Sylvester Stallone’s action thriller, First Blood, hit cinema screens in 1982, leading to the cementing of what can be called the Action Movie Canon. With films like Die Hard, Under Siege and Total Recall pioneering post-millennial Action Movies such as Tomb Raider, The Bourne Identity and Atomic Blonde, there is a clear trajectorial line showing that the Action Movie has radically altered to incorporate much more complex portrayals of both ‘hero’ and ‘heroine’: the Action Movie Hero.

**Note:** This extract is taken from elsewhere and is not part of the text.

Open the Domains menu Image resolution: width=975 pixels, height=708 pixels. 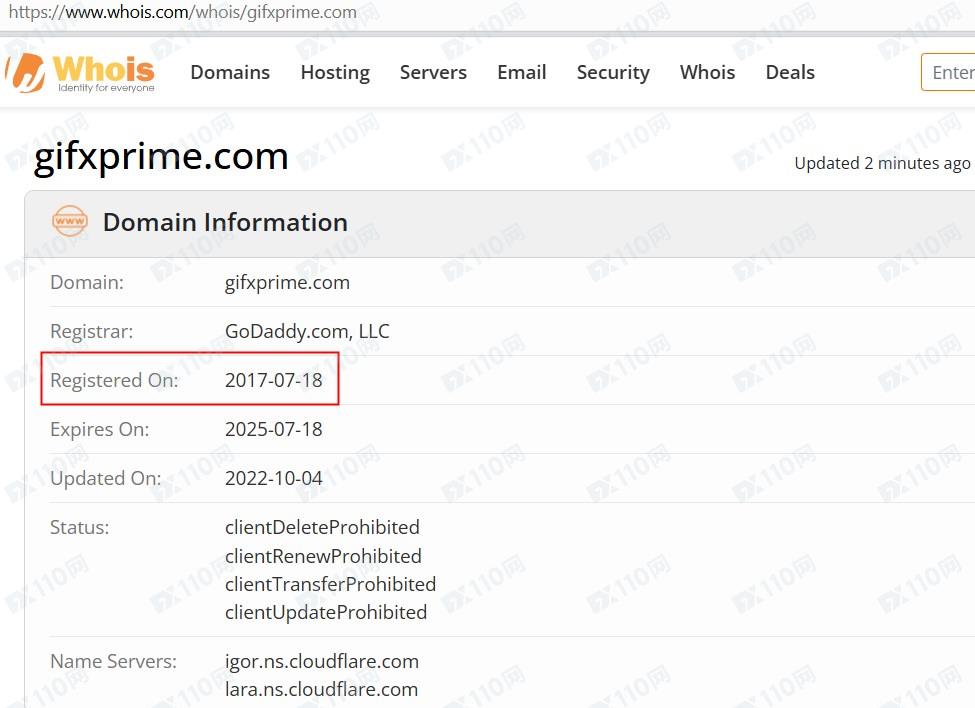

Examining the changing face of Action Movies and their representations of gender since the release of First Blood, Gender and Action Films 1980-2000 examines masculinity and anxiety through subjects ranging from gender spaces in action films to the buddy cop film. From transformative femininity, motherhood and machoism, action women in contemporary Colombian cinema, reconsidering gender in Jurassic Park, to gender, politics and 80s action – the chapters dive into everything from sword-playing and gun-shooting women and rainbow-coloured riots on Hollywood boulevard.
Gender and Action Films 1980-2000 offers a comprehensive insight into the intertwined concepts of gender and action, and how their portrayal developed in the Action Movie genre during the final two decades of the twentieth century. A necessity for academics, students and lovers of film and media and those interested in gender studies.